• [Task brief]: Pull out every line below containing the word "will".

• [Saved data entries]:
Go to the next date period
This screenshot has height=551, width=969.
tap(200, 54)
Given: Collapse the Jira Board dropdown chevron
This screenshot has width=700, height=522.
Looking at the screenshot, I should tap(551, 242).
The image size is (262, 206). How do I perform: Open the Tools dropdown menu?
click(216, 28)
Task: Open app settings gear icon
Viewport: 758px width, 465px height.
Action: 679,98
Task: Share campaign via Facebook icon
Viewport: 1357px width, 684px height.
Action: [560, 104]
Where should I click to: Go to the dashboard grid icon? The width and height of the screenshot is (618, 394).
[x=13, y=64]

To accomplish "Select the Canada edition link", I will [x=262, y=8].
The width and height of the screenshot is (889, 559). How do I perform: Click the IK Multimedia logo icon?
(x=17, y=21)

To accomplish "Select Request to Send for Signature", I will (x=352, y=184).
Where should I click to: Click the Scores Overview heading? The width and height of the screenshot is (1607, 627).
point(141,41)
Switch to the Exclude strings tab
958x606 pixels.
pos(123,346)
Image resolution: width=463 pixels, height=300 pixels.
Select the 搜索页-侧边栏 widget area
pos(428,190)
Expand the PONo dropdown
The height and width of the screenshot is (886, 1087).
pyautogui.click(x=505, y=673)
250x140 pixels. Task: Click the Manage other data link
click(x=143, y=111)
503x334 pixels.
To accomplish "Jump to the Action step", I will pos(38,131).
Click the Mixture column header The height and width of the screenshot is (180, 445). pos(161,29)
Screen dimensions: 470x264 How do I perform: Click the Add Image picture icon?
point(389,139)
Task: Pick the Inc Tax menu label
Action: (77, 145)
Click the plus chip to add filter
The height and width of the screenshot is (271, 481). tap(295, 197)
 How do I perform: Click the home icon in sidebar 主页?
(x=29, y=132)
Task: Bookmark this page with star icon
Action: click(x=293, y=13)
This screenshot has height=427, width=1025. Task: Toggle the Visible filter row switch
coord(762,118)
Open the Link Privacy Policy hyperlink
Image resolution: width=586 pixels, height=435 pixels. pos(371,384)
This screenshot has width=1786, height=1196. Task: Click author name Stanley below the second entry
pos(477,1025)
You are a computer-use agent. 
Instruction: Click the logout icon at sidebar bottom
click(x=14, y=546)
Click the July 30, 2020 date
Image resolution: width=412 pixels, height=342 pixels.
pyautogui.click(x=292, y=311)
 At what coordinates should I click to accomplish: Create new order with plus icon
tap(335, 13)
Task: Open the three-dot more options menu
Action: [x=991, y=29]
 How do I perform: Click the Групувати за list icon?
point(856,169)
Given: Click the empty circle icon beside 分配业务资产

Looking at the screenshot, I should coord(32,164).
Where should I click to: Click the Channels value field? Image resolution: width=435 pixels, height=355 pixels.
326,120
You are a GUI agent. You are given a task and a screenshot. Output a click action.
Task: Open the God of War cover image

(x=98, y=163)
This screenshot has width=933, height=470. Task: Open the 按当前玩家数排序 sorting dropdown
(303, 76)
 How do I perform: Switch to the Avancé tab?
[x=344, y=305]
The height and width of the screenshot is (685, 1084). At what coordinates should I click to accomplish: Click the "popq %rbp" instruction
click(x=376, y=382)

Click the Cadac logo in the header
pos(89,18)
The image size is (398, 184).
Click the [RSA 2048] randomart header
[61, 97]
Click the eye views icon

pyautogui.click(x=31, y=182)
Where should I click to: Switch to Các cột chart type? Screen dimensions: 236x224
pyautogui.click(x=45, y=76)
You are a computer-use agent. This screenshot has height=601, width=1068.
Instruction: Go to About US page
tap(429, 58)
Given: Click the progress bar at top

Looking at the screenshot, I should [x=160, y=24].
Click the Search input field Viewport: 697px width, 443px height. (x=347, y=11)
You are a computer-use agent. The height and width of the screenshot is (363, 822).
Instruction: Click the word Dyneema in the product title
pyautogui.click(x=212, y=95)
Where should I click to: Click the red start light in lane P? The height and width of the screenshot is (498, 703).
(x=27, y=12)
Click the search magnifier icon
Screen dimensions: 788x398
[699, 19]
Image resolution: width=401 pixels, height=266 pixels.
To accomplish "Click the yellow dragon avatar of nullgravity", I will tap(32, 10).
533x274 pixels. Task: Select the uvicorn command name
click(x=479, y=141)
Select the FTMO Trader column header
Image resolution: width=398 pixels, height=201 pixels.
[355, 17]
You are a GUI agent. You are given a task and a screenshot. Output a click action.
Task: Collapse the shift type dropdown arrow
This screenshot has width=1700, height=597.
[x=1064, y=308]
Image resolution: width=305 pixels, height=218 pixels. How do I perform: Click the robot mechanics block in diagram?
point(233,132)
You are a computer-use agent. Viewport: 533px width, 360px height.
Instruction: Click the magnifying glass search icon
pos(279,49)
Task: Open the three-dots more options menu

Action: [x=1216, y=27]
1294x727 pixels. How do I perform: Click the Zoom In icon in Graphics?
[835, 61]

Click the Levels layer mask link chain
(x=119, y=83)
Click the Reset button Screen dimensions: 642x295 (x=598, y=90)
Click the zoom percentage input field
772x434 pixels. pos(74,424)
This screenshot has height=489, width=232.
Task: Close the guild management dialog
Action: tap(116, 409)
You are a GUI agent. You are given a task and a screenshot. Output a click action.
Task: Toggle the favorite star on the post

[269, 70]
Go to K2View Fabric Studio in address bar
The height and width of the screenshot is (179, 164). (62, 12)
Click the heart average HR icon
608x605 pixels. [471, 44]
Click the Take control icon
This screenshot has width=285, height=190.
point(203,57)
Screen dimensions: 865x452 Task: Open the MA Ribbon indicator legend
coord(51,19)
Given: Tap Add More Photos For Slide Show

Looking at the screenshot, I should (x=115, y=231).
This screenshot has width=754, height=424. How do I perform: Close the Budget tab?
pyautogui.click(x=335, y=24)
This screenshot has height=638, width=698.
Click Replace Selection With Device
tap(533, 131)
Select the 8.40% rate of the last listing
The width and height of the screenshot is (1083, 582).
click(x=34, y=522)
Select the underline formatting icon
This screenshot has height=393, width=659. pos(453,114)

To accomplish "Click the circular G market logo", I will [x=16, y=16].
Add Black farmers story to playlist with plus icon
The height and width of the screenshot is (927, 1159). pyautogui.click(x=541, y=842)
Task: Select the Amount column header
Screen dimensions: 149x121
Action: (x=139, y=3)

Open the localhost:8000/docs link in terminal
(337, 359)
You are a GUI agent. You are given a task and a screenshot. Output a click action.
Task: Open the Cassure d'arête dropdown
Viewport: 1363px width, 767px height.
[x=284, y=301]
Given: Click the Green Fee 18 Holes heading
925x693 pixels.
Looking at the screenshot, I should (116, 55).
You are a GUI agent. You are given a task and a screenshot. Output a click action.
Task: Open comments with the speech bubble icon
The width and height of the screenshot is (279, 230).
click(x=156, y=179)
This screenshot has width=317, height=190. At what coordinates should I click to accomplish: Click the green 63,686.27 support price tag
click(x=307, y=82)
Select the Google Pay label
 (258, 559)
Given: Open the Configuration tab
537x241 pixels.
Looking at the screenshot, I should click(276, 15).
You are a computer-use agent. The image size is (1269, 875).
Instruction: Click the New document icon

• [Response to the task]:
To accomplish "Select the Canada edition link", I will [x=262, y=8].
To accomplish "Select Request to Send for Signature", I will (x=352, y=184).
To accomplish "Jump to the Action step", I will pos(38,131).
To accomplish "Click the yellow dragon avatar of nullgravity", I will tap(32, 10).
To accomplish "Click the circular G market logo", I will [x=16, y=16].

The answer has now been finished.